As ocupações que prevalecem no Brasil, afirma o economista, são cada vez mais precárias, degradadas, de baixa remuneração. Viceja um certo mal-estar, um sentimento de que não se vai para lugar nenhum. Mesmo que ocorra alguma melhora, é na margem, insuficiente para animar e entusiasmar o eleitorado. Além disso, a taxa de juros alta, totalmente fora do lugar, complica a vida das famílias, elas não conseguem cumprir com suas obrigações, não obtêm socorro financeiro no banco.

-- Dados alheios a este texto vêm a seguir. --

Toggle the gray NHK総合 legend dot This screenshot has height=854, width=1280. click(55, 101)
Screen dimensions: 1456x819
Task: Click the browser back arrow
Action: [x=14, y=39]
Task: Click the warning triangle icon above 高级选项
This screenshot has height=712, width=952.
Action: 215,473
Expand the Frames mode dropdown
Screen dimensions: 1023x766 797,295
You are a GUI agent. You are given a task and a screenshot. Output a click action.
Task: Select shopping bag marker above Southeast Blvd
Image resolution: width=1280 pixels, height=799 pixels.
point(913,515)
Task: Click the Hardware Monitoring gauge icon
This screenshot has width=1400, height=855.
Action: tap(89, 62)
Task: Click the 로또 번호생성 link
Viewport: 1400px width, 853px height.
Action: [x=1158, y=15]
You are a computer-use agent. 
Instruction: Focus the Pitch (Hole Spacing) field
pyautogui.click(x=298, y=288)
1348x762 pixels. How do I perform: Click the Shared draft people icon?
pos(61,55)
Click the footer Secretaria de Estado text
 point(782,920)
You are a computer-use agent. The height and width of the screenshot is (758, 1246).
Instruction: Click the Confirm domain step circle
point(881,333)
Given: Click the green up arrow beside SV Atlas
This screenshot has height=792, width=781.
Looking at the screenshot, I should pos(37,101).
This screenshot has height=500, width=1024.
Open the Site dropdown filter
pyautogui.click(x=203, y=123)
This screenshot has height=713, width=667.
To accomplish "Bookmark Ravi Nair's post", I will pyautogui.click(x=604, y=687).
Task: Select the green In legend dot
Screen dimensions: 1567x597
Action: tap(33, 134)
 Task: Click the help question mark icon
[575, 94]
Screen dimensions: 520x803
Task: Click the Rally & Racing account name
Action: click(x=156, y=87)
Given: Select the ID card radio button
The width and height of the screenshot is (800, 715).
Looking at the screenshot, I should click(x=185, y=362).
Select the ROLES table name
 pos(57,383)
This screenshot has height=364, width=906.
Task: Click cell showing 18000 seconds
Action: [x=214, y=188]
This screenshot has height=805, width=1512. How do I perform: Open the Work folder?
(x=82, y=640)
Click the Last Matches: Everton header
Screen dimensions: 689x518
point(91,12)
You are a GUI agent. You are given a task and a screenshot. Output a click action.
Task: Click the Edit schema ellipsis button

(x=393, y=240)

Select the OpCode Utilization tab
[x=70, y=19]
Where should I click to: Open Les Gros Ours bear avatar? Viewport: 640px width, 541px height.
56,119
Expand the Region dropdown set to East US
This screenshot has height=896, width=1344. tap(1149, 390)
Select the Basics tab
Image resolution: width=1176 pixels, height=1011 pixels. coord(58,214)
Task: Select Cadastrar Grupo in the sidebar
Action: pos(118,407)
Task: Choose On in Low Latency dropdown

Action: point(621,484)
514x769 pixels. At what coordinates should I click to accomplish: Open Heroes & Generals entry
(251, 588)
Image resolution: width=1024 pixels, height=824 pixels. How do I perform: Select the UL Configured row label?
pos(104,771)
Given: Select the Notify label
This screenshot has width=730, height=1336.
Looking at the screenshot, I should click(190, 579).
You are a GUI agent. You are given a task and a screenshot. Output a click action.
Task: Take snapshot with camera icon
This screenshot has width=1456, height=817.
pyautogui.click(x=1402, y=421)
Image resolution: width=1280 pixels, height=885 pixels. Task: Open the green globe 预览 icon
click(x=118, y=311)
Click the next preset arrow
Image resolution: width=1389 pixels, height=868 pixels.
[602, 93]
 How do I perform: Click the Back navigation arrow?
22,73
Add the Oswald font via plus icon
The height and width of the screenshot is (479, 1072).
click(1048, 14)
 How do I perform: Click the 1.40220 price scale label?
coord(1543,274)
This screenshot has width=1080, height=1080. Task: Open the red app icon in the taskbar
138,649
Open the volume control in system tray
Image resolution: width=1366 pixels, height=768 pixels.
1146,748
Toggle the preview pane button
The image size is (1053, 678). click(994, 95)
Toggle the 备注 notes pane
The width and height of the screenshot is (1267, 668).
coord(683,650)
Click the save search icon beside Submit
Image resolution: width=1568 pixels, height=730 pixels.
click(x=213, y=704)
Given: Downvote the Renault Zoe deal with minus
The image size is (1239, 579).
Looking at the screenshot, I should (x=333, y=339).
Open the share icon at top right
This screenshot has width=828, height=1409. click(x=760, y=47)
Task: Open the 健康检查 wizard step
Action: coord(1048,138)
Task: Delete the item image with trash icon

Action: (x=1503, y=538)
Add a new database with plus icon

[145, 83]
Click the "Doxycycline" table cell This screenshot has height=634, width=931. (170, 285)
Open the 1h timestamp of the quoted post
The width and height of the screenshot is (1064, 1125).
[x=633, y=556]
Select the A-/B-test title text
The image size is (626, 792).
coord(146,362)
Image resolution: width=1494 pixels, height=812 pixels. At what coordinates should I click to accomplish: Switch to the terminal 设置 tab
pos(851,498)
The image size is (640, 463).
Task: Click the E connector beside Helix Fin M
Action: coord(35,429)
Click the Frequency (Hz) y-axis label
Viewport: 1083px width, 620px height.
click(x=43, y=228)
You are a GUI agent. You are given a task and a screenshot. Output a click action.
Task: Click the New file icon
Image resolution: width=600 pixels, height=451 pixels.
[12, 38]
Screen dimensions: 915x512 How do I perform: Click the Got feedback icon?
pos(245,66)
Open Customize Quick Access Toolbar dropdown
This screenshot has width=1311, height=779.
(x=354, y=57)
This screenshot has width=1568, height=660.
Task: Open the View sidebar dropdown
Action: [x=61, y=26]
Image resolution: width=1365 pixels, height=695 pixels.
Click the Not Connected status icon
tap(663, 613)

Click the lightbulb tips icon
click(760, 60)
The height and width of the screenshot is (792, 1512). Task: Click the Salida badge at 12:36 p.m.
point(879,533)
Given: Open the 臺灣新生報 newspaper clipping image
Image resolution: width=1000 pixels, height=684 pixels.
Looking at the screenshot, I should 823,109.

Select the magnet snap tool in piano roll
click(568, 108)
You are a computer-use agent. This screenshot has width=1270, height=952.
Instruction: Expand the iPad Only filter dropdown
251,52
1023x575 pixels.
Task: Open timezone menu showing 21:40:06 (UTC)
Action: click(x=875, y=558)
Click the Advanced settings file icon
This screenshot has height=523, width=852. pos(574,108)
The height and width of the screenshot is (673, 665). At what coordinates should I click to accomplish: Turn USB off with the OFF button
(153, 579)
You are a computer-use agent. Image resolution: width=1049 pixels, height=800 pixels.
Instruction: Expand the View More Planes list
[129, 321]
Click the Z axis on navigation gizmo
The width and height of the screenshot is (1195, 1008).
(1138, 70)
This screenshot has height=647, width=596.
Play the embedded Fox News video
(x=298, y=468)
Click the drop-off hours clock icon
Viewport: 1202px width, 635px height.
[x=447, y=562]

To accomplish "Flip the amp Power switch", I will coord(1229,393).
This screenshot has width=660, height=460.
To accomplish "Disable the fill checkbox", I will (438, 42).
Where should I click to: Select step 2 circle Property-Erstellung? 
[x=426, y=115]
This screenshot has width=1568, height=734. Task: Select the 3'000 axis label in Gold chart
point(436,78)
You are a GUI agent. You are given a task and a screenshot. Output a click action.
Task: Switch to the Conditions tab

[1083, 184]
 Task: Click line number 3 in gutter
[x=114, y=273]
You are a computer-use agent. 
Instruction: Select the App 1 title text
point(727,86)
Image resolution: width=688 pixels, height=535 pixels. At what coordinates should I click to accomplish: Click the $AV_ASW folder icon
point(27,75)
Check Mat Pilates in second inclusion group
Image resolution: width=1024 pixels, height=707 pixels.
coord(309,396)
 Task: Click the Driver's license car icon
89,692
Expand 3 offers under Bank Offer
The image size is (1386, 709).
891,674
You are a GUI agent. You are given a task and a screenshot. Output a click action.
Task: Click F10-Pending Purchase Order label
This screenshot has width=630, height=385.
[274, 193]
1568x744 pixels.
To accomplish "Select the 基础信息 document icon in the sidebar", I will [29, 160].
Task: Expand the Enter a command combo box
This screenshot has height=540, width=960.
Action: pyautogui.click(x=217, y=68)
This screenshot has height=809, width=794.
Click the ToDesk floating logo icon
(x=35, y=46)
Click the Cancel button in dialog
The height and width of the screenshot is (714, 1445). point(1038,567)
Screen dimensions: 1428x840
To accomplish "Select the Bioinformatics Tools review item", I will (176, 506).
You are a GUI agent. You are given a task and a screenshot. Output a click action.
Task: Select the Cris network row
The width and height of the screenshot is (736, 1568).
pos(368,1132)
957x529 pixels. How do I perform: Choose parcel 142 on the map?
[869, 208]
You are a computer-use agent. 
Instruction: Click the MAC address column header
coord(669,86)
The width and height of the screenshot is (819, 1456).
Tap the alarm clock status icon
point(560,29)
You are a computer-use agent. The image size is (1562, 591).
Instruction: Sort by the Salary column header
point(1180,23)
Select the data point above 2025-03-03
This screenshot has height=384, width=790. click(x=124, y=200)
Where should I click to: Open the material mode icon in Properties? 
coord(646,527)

Acrescente-se o mau humor em relação ao governo por parte dos trabalhadores por conta própria, categoria crescente, em grande medida precarizada, que precisa de uma política pública ampla e consistente de apoio que não se restrinja a medidas na área de crédito e renegociação de dívidas, ressalta Manzano. Este é um segmento da população no qual o governo costuma ser mal avaliado. “É preciso desburocratizar a vida, talvez com uma espécie de quarentena para os trabalhadores autônomos, até a regularização. Um período de pré-empresa, para eles se estabelecerem e se formalizarem”, acrescenta o professor. •
Publicado na edição n° 1405 de CartaCapital, em 25 de março de 2026.
Este texto aparece na edição impressa de CartaCapital sob o título ‘O PIB vai bem, mas e o povo?’